[Extracted information]

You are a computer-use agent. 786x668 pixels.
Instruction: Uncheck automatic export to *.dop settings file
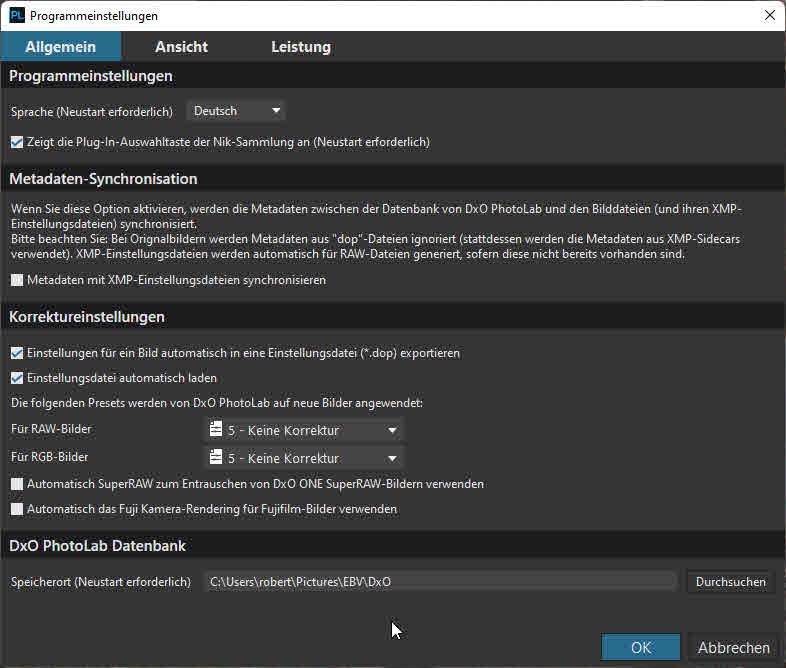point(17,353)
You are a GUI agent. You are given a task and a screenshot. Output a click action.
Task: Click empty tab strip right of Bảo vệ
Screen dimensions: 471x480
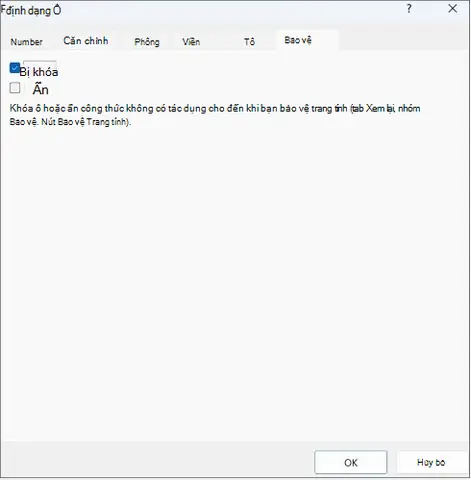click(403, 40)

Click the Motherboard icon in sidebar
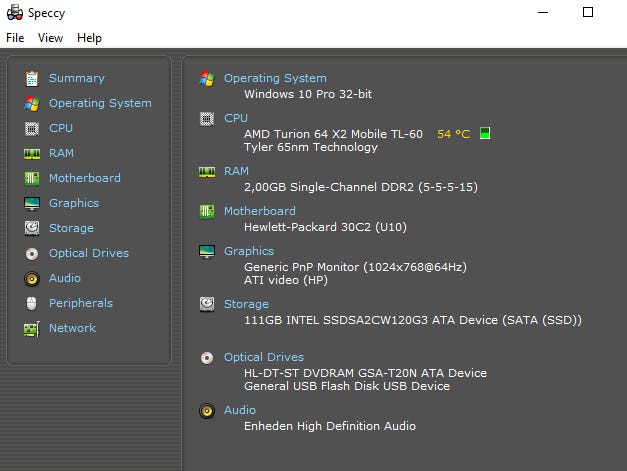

[/Extracted information]
[Extracted information]

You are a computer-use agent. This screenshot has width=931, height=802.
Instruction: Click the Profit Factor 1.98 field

[/Extracted information]
[Extracted information]

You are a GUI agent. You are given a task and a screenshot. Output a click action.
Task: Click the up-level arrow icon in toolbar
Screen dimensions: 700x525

[/Extracted information]

→ **Prompt**: In the entries above, which lines run from the one with "Screen dimensions: 471x480" up to and including the one with "Click the Motherboard icon in sidebar"? Write them out exactly, without the pictures.

→ **Exercise output**:
Screen dimensions: 471x480
click(403, 40)

Click the Motherboard icon in sidebar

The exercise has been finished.